Condannati monsignor Ángel Lucio Vallejo Balda e Francesca Immacolata Chaouqui, prosciolti i giornalisti Gianluigi Nuzzi ed Emiliano Fittipaldi. Con questa sentenza emessa dal Tribunale dello Stato della Città del Vaticano, si chiude il cosiddetto Vatileaks 2 – ai tempi di Ratzinger ci fu un Vatileaks 1 per cui venne condannato e poi graziato il maggiordomo di Benedetto XVI -, il processo per il trafugamento e la diffusione di documenti vaticani riservati, in particolare “fuoriusciti” dalla Cosea, la Commissione referente di studio e indirizzo sull’organizzazione delle strutture economico-amministrative della Santa sede istituita da papa Francesco nel luglio 2013.

La condanna più pesante è toccata a Vallejo Balda, appartenente alla Società sacerdotale della Santa Croce (legata all’Opus Dei), segretario della Cosea e per un periodo anche segretario della Prefettura degli affari economici della Santa sede, nominato direttamente da papa Francesco. I promotori di giustizia vaticani (i pubblici ministeri) avevano chiesto tre anni e un mese, il tribunale lo ha condannato a 18 mesi, non riconoscendo il reato di associazione a delinquere ma solo il trafugamento e la diffusione di documenti.

Stessa sorte per Francesca Chaouqui, pure lei simpatizzante dell’Opus Dei, inserita nella Cosea su segnalazione dello stesso Balda, e in passato protagonista di altri “scandalicchi” vaticani, come l’organizzazione – di nuovo insieme a Balda – di una sorta di ricevimento per 150 vip (fra cui Bruno Vespa) sulla terrazza della Prefettura degli affari economici per seguire dall’alto la canonizzazione di Giovanni XXIII e Giovanni Paolo II, allietati da un sontuoso buffet: l’accusa aveva chiesto 3 anni e 9 mesi, il tribunale l’ha condannata a 10 mesi per «il concorso nel reato commesso da Balda», con pena sospesa per 5 anni. Gli imputati hanno tre giorni di tempo per presentare appello.

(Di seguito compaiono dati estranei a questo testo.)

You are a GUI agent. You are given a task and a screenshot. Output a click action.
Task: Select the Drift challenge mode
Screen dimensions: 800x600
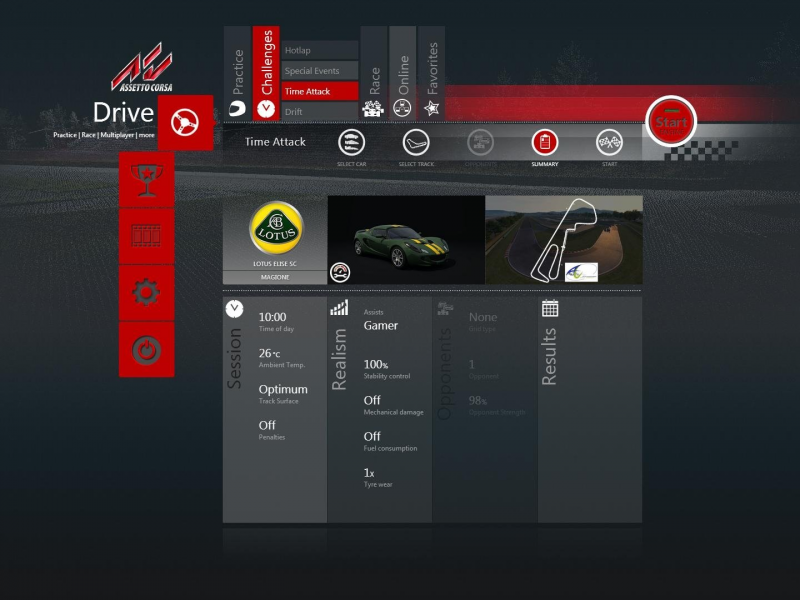point(319,112)
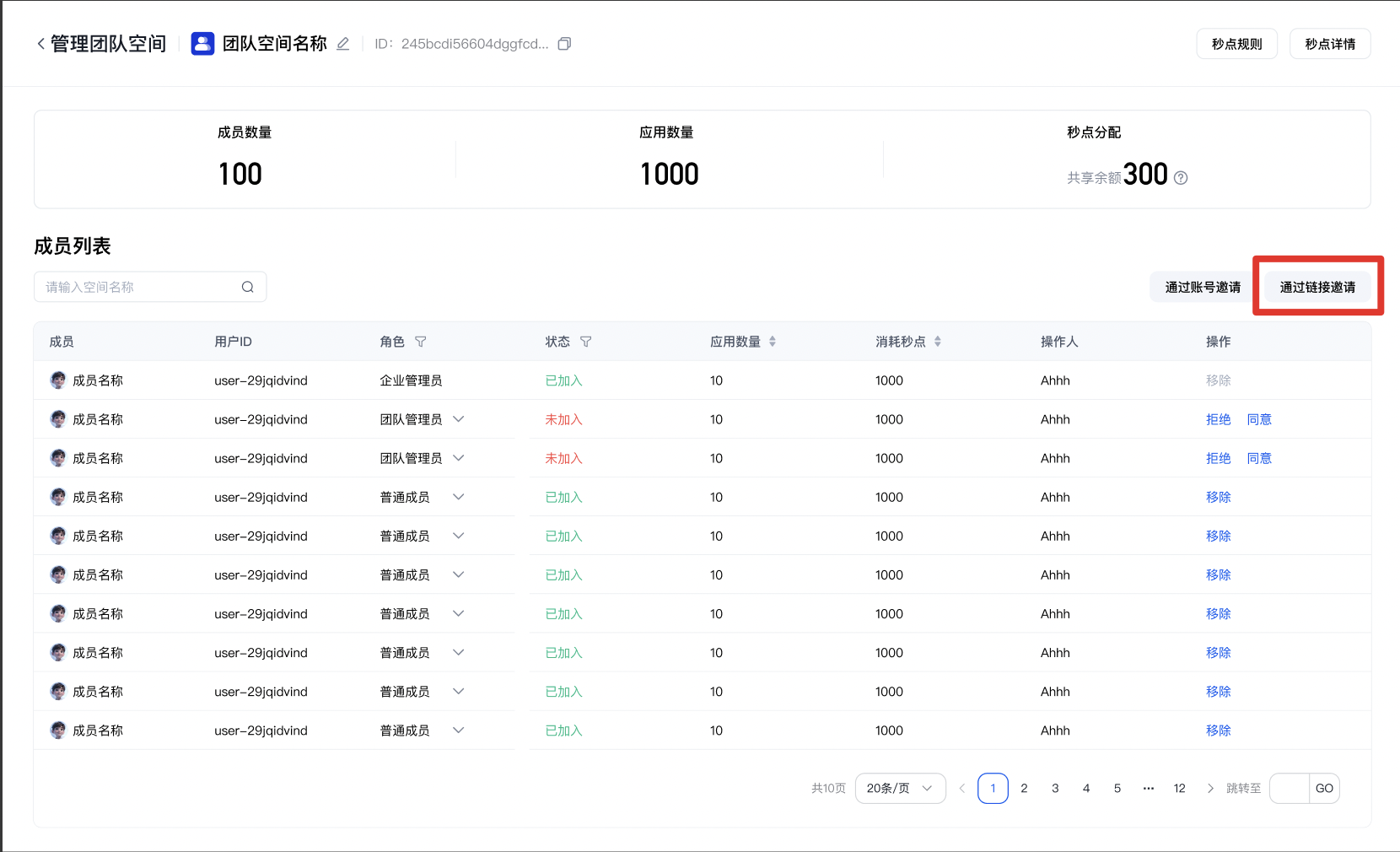Click 同意 for first pending member
This screenshot has width=1400, height=852.
pos(1259,419)
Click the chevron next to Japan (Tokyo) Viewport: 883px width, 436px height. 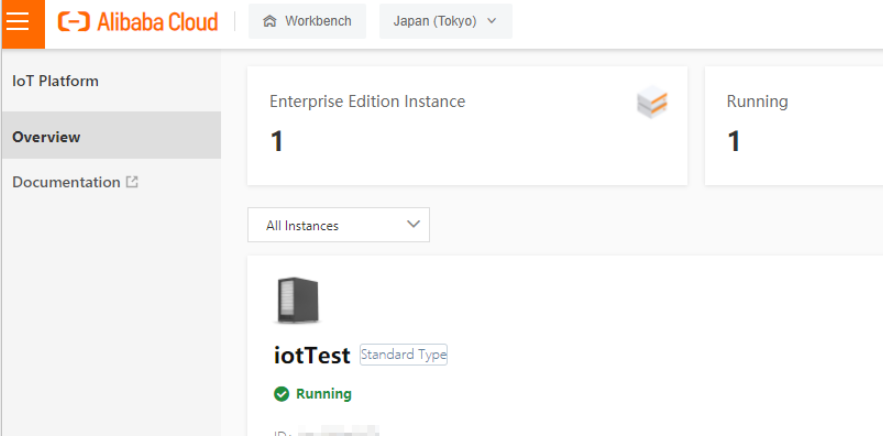pos(491,21)
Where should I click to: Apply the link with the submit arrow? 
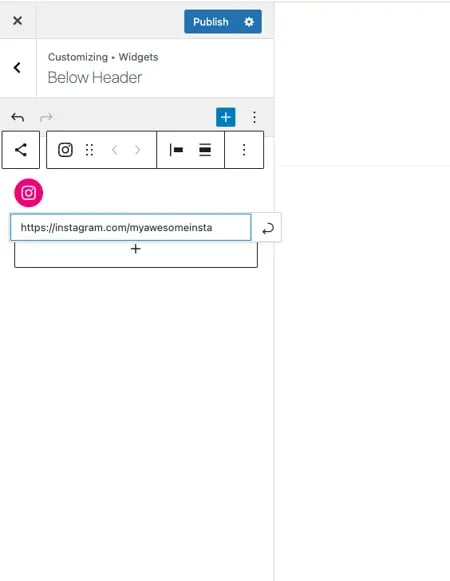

Prosciolti i giornalisti Nuzzi e Fittipaldi, destinatari dei documenti riservati che sono poi finiti nelle pagine dei due best-seller Via Crucis (Chiarelettere) e Avarizia (Feltrinelli). L’accusa aveva chiesto l’assoluzione per insufficienza di prove per Fittipaldi e la condanna a un anno per Nuzzi. Il tribunale ha assolto entrambi per «difetto di giurisdizione»: «I fatti contestati agli imputati sono avvenuti al di fuori del proprio ambito ordinario di giurisdizione», cioè fuori dalle mura vaticane. Nella sentenza c’è anche il riconoscimento della «sussistenza radicata e garantita dal Diritto divino della libertà di manifestazione del pensiero e della libertà di stampa nell’ordinamento giuridico vaticano». Il Vaticano è diventato improvvisamente il paladino della libertà di informazione? No, semplicemente Oltretevere si sono accorti del vicolo cieco in cui si erano cacciati e del caso di proporzioni globali che sarebbe scoppiato se i cronisti fossero stati condannati. Quindi meglio il proscioglimento, arricchito dall’apologia della «liberta di stampa» per «diritto divino». Tanto che padre Lombardi, direttore della sala stampa vaticana, può ribadire che «non era in alcun modo un processo contro la libertà di stampa» e sottolineare le «sentenze di assoluzione di cui non ci si può che rallegrare».

Al termine di una vicenda durata 8 mesi e 21 udienze, quello che emerge con sufficiente chiarezza, al di là del gossip boccaccesco che ha riempito le cronache – dal babydoll scomparso di Francesca Chaouqui agli sms a luci rosse di Balda -, è che le lotte di potere nei sacri palazzi non sono terminate (non è un caso che la vicenda abbia ruotato intorno alle strutture economico-finanziarie vaticane). E nessuno può escludere che dopo un Vatileaks 1 e un Vatileaks 2 arrivi anche un Vatileaks 3.